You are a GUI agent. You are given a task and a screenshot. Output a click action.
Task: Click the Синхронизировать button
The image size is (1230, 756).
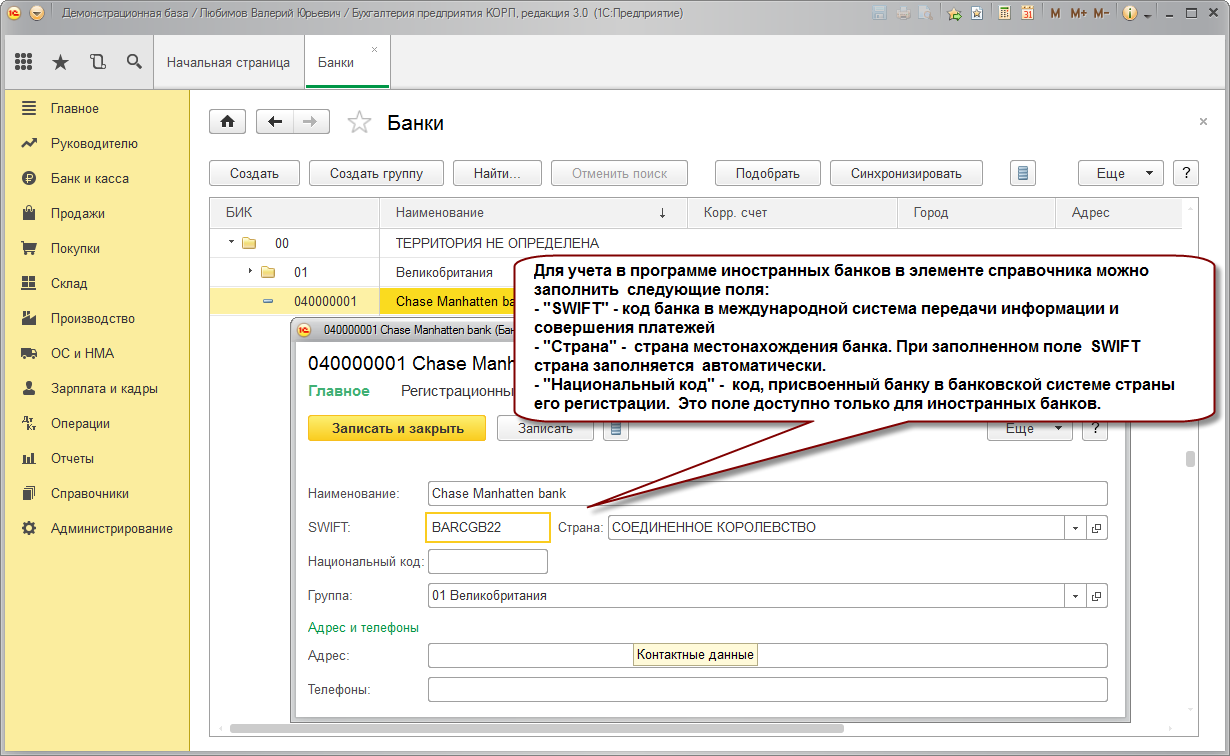coord(906,173)
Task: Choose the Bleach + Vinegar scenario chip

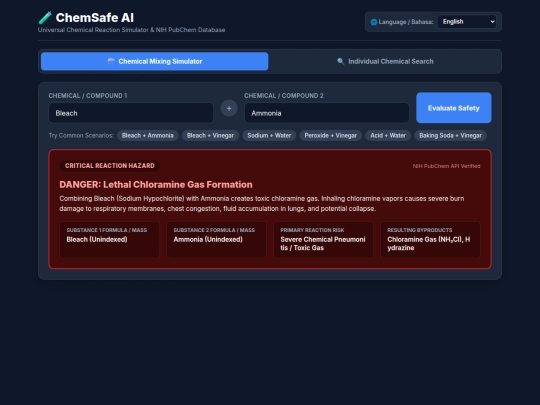Action: (x=210, y=135)
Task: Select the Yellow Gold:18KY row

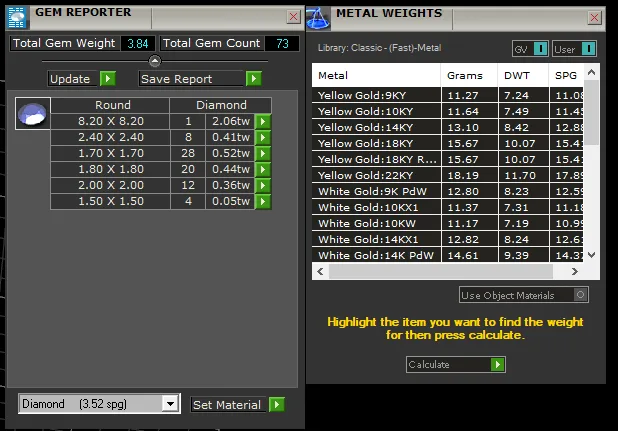Action: (447, 143)
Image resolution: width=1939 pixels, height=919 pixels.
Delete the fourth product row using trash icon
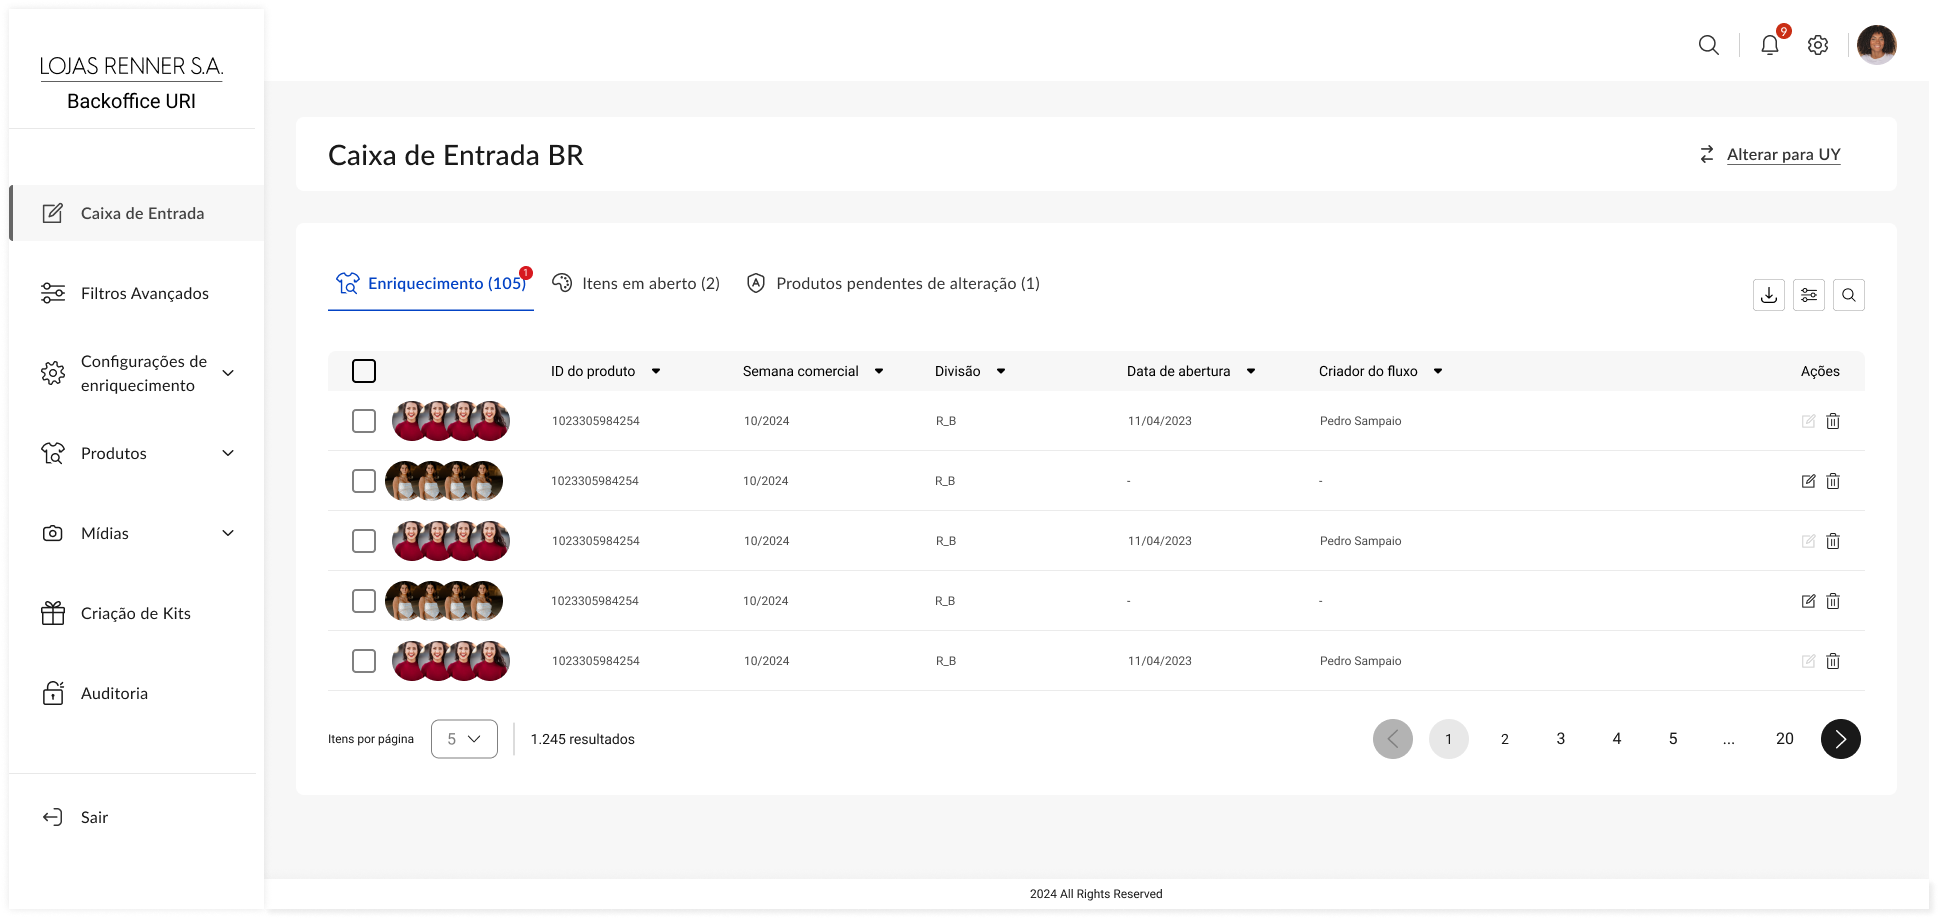(x=1832, y=601)
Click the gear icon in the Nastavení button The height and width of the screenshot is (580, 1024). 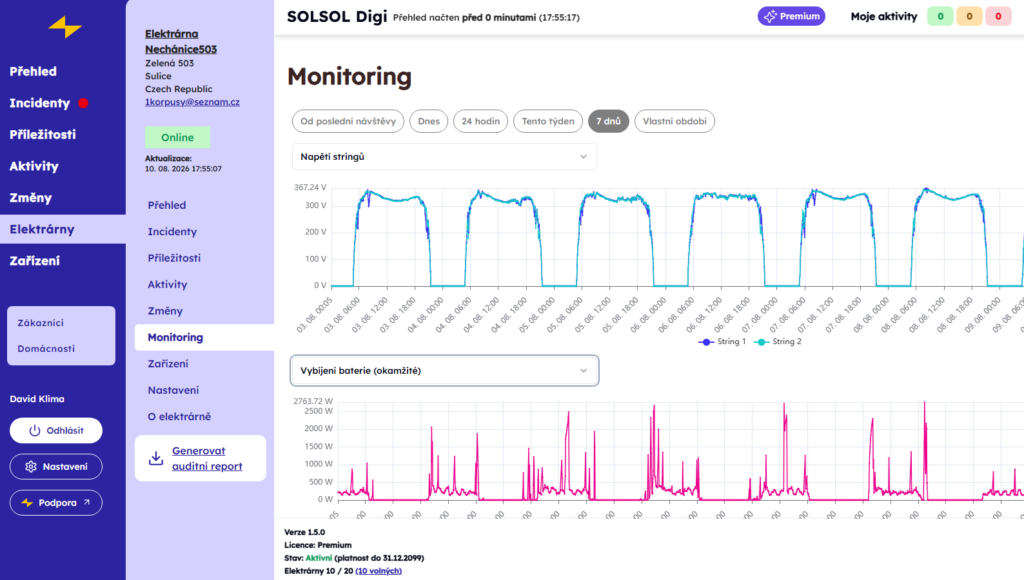coord(31,466)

*The problem*
Reproduce the rows verbatim, starting at the very beginning of the rows and ending at the line that contains "Action: (447, 143)", with both ends included. Leave the pictures out of your reproduction.

*Exercise answer*
You are a GUI agent. You are given a task and a screenshot. Output a click action.
Task: Click the Синхронизировать button
The image size is (1230, 756).
coord(906,173)
Task: Choose the Bleach + Vinegar scenario chip

Action: (x=210, y=135)
Task: Select the Yellow Gold:18KY row

Action: (447, 143)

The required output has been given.